Ein Bruderschaftsbruder spricht sich aus
Ein Bruderschaftsbruder spricht sich aus
By: Colin Schlank
Ich kann nicht zählen, wie oft ich mir in den letzten vier Jahren meines Lebens die folgende Frage gestellt habe: Was kann ich tun, um Schikanen zu stoppen? Diese eine Frage hat mich verwirrt, wütend, desillusioniert und letztendlich dazu inspiriert, etwas in der Welt zu verändern. Ich hoffe, dass meine Geschichte auch Sie dazu inspiriert, etwas in Ihrer Gemeinde zu bewirken.
Ich heiße Colin und bin zurzeit Student an der Universität von Connecticut. Ich studiere Sekundarschulpädagogik und Geschichte und bin sehr gespannt auf meine Zukunft nach dem College. Vor vier Jahren, während des Frühjahrssemesters meines ersten Studienjahres an der UConn, entschied ich mich, einer bekannten Studentenverbindung beizutreten. Wie die meisten anderen Studenten, die sich für eine griechische Organisation entscheiden, wollte ich neue Leute kennen lernen und meine College-Erfahrung bereichern. Obwohl meine Erfahrung mit der Burschenschaft viele Höhen und Tiefen hatte, bin ich für immer dankbar, dass ich die Entscheidung getroffen habe, ihr beizutreten.

========================================

Aufgaben
1) Welche Fächer studiert Colin laut dem Erfahrungsbericht?
2) Gib aus dem Erfahrungsbericht den Abschnitt von „Ich heiße Colin“ bis einschließlich „habe, ihr beizutreten.“ wortgetreu wieder.

Datenauszug

========================================

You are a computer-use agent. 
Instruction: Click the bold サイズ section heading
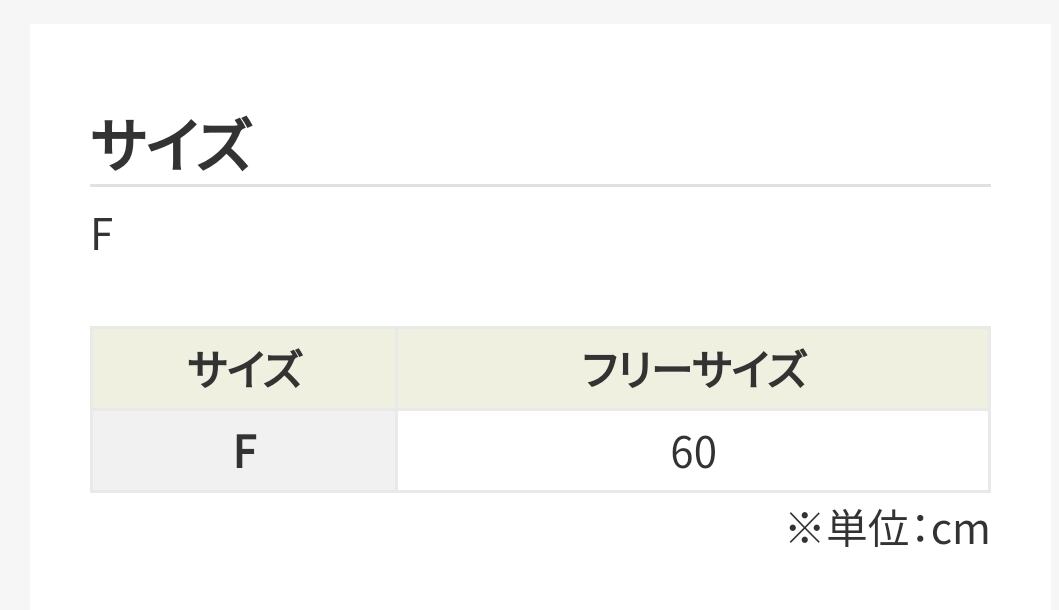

========================================

Lösungen
1) Sekundarschulpädagogik und Geschichte.

2)
Ich heiße Colin und bin zurzeit Student an der Universität von Connecticut. Ich studiere Sekundarschulpädagogik und Geschichte und bin sehr gespannt auf meine Zukunft nach dem College. Vor vier Jahren, während des Frühjahrssemesters meines ersten Studienjahres an der UConn, entschied ich mich, einer bekannten Studentenverbindung beizutreten. Wie die meisten anderen Studenten, die sich für eine griechische Organisation entscheiden, wollte ich neue Leute kennen lernen und meine College-Erfahrung bereichern. Obwohl meine Erfahrung mit der Burschenschaft viele Höhen und Tiefen hatte, bin ich für immer dankbar, dass ich die Entscheidung getroffen habe, ihr beizutreten.